CAR Online has captured on video the long-delayed Noble M15. In its first test, the matt black mule sported a longitudinally mounted Volvo twin turbo V8 and was driven at very high speed on track by Lee Noble. The company MD revealed the car was currently producing 480bhp with another 150bhp to come, catapulting the rear-wheel drive Brit beyond Ferrari’s 430 Scuderia and the Porsche GT2 and into Lamborghini Murcielago territory. The price? Under £100k.
Noble first started work on the M15 in November 2004 and suggested deliveries would start in December 2006 when CAR went for an exclusive first ride in March 2006. The car was then delayed as Noble sought a financial backer to help bring it to market. Now, with the money in place, the project looks set to make production.
However, Lee Noble commented that this latest prototype was in effect ‘an entirely new car’. Indeed, the original V6 is long gone and the styling – though still unmistakably an M15 – is substantially altered. The body is more curvaceous, the front wings tapering more gently into the doors and the waist rising over the rear wheels before falling again at the tail – where the previous show car rose in one straight, abrupt line.
The rear has also evolved. Where the wing once followed the line of the rear lights and the bodywork fell away beneath it, the new item now stands proud and features LED brake lights on either side. Less noticeably, the rear bodywork now tapers in from the bottom to the top where the original show car did the reverse.
Further details remain scant, but we can confirm an AP Racing clutch and cross-drilled brakes, 20in rear wheels (far larger than the fronts on the mule we saw), a Graziano gearbox and a kerbweight of 1100kg.
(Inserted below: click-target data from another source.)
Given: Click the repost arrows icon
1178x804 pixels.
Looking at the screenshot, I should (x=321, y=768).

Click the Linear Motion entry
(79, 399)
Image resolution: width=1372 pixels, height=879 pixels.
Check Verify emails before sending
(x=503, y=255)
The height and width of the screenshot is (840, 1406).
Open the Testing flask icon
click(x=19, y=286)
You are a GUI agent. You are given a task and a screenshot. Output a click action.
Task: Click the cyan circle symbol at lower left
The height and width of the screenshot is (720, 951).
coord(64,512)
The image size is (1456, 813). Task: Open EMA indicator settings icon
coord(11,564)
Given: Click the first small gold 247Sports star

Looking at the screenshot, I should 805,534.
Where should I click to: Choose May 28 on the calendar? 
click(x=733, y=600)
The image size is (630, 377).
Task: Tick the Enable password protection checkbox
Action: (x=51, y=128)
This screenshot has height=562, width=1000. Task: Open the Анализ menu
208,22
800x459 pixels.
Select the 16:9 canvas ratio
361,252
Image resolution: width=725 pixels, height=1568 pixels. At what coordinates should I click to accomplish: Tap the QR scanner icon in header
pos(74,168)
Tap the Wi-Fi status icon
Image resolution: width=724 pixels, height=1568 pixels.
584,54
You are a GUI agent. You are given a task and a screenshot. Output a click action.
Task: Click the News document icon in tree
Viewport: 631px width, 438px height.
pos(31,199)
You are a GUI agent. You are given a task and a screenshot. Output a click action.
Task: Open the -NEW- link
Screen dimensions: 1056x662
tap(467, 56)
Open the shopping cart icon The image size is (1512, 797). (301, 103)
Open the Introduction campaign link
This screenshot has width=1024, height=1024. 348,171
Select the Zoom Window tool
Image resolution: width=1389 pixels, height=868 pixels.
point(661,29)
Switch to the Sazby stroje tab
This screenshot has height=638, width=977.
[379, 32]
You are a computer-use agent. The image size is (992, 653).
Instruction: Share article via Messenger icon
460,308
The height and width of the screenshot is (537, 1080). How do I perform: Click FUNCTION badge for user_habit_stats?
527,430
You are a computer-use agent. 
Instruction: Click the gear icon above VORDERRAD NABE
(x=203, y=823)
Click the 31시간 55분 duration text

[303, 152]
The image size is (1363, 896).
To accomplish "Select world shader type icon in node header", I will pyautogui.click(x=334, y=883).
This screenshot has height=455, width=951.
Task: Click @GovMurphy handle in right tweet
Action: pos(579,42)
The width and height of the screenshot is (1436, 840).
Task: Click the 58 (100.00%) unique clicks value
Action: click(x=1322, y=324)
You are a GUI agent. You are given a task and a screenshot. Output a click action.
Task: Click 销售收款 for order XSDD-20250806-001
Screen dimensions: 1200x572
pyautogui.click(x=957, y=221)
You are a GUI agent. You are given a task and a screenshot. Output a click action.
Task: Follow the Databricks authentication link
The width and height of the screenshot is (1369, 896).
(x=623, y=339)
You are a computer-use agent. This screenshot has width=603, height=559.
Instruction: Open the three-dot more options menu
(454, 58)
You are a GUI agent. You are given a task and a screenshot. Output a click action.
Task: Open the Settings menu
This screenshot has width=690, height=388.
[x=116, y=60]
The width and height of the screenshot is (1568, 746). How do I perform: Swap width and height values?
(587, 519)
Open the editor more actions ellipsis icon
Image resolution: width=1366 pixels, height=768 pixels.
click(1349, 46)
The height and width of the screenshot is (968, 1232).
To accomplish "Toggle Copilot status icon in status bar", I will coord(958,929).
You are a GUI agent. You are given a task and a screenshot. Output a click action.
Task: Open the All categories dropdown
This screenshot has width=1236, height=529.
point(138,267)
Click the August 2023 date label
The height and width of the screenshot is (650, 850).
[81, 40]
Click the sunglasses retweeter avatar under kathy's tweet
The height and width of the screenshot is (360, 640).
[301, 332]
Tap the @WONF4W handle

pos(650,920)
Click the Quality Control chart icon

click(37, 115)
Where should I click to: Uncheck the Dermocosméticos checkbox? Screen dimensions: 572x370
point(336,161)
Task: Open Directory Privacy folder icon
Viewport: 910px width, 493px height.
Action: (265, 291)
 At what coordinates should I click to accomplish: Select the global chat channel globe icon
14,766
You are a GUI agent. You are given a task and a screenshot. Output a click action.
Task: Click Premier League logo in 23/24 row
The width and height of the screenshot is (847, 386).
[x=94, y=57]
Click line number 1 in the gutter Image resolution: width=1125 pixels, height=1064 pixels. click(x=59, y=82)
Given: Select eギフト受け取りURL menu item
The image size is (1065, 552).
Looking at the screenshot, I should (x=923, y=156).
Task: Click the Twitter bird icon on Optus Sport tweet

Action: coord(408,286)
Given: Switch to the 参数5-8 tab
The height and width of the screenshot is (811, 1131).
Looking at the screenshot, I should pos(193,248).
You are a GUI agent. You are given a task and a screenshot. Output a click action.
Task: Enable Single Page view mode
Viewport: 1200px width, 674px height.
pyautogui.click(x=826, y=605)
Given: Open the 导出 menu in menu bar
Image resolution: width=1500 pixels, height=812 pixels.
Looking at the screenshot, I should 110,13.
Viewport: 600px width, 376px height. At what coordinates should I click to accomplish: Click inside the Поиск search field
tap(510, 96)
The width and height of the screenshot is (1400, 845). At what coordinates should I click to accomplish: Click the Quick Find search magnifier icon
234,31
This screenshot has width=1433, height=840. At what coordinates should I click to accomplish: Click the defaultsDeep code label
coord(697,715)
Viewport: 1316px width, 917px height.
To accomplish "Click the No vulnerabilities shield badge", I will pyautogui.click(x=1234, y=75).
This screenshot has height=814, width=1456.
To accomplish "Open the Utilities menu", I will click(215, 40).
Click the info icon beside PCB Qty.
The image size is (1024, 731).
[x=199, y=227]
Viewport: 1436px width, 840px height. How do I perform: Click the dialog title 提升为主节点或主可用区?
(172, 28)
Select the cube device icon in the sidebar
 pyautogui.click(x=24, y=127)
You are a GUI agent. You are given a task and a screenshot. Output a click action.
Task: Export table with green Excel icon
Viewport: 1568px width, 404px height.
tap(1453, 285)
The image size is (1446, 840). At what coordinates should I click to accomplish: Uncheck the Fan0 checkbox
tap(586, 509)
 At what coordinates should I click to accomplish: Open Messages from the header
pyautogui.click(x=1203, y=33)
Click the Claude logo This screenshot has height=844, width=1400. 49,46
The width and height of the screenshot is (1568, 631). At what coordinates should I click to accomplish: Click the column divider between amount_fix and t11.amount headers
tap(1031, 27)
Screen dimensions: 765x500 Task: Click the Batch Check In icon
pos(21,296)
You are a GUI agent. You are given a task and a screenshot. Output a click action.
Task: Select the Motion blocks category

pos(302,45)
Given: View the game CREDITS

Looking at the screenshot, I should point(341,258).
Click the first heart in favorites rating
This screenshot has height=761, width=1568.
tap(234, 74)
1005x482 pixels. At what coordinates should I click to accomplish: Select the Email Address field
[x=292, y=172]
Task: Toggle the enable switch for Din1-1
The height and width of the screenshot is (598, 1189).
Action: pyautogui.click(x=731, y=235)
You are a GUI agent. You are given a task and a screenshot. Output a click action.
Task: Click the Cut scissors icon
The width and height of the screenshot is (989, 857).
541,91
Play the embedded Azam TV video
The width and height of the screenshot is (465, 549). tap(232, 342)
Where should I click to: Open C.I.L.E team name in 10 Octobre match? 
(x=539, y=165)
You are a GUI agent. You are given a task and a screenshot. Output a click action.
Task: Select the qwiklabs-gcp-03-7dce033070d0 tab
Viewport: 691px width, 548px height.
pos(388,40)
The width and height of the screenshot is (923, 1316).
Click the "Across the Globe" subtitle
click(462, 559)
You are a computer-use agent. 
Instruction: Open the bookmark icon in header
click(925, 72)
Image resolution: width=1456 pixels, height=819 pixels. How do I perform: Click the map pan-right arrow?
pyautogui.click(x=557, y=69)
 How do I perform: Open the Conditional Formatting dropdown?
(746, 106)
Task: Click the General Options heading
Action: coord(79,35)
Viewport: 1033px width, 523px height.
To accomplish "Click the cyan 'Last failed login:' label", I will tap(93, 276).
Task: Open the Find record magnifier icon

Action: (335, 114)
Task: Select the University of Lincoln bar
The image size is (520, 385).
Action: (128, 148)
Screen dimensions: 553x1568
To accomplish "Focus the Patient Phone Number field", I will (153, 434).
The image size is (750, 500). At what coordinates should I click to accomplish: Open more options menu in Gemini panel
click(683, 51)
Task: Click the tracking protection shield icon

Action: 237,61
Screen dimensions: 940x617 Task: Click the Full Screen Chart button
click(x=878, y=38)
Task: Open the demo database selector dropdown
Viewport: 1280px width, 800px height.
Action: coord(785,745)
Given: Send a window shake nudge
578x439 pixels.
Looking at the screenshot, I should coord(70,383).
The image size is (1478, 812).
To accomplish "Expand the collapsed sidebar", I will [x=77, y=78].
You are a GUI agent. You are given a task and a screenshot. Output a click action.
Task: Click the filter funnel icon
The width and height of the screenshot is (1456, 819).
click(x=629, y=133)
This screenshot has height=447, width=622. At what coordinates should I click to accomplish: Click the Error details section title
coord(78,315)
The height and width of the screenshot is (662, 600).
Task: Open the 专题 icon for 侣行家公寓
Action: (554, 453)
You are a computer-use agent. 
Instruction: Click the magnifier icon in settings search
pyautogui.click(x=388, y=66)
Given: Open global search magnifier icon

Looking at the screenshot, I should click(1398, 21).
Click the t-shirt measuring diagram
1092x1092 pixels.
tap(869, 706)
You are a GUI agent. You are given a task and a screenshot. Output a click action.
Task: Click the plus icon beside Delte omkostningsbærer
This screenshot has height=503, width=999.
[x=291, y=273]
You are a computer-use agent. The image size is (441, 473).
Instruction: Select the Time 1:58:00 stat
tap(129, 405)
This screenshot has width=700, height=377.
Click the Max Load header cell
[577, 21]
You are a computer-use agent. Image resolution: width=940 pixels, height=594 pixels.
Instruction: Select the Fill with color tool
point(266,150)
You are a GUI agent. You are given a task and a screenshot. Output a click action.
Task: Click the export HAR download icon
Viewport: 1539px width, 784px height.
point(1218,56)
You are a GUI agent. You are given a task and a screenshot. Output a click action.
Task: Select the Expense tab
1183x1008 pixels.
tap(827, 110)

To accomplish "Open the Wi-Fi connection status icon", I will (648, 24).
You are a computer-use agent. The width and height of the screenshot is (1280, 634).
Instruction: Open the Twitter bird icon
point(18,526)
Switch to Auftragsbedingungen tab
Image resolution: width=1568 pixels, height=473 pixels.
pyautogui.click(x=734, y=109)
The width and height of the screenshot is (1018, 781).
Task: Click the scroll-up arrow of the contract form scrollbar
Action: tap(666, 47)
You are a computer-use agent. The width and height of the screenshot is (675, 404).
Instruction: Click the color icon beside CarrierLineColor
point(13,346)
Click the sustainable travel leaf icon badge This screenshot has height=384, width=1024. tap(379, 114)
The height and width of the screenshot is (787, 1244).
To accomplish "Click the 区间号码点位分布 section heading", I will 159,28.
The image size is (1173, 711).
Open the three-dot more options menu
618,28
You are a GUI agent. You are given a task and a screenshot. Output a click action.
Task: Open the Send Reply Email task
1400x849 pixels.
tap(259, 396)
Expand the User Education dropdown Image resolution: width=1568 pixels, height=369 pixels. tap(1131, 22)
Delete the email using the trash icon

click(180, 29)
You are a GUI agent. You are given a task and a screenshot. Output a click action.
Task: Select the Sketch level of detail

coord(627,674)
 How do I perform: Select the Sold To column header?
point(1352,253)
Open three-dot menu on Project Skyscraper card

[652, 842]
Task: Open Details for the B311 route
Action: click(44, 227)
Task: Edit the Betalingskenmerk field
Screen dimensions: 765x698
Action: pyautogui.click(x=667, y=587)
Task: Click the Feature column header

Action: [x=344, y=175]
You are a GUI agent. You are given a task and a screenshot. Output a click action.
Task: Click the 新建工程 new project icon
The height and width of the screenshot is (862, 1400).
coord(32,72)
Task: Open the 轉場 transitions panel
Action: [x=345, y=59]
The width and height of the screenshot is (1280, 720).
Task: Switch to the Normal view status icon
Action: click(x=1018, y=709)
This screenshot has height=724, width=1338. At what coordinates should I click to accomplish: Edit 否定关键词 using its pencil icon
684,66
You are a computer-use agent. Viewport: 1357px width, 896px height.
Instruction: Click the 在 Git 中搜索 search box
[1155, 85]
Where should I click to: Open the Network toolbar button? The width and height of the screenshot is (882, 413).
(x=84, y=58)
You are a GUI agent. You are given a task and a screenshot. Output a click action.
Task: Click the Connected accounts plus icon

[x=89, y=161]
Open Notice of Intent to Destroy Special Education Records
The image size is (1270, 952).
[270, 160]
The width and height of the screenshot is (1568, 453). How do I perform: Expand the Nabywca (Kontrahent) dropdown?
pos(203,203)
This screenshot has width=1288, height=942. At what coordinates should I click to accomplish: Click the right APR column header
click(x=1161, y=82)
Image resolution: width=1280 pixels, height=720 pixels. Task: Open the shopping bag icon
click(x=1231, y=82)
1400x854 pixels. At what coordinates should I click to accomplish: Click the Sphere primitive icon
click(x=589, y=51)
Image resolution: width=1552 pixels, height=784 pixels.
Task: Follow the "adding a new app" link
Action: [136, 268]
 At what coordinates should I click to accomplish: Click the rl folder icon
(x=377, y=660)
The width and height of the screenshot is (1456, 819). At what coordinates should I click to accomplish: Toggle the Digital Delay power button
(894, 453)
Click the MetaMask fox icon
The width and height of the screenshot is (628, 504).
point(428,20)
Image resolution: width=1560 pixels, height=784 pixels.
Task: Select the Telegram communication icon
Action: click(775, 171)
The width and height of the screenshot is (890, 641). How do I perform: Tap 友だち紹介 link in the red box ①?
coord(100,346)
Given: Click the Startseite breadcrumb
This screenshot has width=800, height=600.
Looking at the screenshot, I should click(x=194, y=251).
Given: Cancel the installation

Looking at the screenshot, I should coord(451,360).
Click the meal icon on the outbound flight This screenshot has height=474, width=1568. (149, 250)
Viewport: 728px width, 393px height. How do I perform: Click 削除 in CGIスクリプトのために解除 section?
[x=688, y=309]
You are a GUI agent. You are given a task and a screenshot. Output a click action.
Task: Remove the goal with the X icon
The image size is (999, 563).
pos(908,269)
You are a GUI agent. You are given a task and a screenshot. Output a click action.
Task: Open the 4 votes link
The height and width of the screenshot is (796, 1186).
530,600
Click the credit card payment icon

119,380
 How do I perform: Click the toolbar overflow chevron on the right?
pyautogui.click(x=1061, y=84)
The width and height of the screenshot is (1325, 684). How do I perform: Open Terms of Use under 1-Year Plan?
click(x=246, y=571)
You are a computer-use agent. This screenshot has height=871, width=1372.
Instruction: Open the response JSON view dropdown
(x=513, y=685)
Expect the 0-60mph dash to be dispatched in little over 3secs and a top speed north of 190mph if the extra 150bhp is indeed unleashed.
The interior of this mule was a mess of wires and ventilation ducting, but we did notice a three-spoke suede-rimmed steering wheel and a low-slung bucket seat combined with a high centre console to create a sense of being ensconced in the car.
Noble described the car as ‘almost finished’ but added that ‘we want to do lots more testing to make sure it doesn’t come back and bite us’. How does it drive? ‘It’s as nimble and perhaps even more so than the M12. You can hold it in a drift far easier than other mid-engined cars, so you can charge into a corner far too fast and throw it in knowing you’ll be able to sort it out.’ Deliveries starting late next year are a distinct possibility.